--- TASK ---
Filter the entries for the string "computer". Copy each line that has it.

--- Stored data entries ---
--- START ---

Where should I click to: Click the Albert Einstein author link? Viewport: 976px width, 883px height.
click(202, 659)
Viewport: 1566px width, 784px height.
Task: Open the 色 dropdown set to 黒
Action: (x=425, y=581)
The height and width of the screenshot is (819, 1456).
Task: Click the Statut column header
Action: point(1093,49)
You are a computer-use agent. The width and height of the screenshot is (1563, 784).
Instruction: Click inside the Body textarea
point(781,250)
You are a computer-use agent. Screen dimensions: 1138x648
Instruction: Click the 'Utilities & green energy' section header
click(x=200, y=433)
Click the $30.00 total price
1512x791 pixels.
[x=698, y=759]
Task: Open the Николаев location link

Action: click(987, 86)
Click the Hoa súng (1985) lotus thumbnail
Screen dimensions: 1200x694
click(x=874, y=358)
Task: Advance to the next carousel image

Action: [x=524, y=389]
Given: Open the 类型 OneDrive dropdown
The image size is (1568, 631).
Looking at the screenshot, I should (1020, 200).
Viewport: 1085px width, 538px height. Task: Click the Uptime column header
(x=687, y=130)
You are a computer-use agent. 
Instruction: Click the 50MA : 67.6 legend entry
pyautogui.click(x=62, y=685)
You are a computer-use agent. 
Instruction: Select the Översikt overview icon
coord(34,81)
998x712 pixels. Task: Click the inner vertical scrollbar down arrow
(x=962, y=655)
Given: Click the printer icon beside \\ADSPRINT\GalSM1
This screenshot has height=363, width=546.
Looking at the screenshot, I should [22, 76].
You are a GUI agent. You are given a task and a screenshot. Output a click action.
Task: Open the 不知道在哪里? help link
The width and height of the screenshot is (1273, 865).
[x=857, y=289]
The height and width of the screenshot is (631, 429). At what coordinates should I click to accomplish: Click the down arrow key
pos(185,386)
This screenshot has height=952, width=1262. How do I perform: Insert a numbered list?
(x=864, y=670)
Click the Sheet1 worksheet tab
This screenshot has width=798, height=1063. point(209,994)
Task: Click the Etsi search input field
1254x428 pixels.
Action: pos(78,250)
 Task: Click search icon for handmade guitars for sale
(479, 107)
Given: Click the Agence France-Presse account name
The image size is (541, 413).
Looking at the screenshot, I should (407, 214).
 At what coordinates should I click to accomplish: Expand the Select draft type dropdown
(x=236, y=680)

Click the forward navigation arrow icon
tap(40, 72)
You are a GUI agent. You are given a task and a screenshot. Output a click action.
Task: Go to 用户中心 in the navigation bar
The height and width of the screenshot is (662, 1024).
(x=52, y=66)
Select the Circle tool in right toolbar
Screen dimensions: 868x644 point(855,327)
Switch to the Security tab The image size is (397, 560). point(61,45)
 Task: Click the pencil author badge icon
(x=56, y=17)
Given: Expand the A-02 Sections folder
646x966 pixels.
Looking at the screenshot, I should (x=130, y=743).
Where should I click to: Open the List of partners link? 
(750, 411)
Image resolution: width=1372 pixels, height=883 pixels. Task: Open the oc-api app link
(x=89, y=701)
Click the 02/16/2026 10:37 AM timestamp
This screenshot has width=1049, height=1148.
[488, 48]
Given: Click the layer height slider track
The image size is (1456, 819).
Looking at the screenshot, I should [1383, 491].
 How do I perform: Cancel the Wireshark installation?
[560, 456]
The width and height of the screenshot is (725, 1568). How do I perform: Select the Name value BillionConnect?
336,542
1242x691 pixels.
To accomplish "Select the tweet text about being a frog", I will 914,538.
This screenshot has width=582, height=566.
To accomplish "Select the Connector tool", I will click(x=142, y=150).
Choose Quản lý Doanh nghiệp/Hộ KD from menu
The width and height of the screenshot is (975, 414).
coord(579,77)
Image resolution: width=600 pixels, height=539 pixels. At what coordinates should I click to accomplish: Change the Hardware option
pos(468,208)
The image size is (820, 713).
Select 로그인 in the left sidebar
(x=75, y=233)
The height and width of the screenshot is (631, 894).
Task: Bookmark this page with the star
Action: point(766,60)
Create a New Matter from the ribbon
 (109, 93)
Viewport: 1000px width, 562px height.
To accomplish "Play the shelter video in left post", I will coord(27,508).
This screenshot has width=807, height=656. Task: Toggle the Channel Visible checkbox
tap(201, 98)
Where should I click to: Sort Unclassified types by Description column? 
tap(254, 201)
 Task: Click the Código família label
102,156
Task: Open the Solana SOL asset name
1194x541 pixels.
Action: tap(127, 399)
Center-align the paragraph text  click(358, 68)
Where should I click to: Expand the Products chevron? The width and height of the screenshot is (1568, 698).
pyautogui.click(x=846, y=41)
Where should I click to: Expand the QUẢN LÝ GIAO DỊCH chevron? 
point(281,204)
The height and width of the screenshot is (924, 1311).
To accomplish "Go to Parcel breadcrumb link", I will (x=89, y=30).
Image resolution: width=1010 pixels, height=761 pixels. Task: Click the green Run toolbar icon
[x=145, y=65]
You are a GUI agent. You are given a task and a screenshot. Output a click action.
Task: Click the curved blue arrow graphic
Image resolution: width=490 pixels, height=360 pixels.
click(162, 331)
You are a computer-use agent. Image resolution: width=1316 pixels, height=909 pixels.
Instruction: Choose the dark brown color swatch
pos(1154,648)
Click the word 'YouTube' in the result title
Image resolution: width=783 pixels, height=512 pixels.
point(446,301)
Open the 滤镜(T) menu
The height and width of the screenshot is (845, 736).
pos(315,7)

--- END ---

--- ANSWER ---
You are a computer-use agent. The width and height of the screenshot is (1563, 784).
You are a computer-use agent. Screen dimensions: 1138x648
You are a computer-use agent. 
You are a computer-use agent. 
You are a computer-use agent. Image resolution: width=1316 pixels, height=909 pixels.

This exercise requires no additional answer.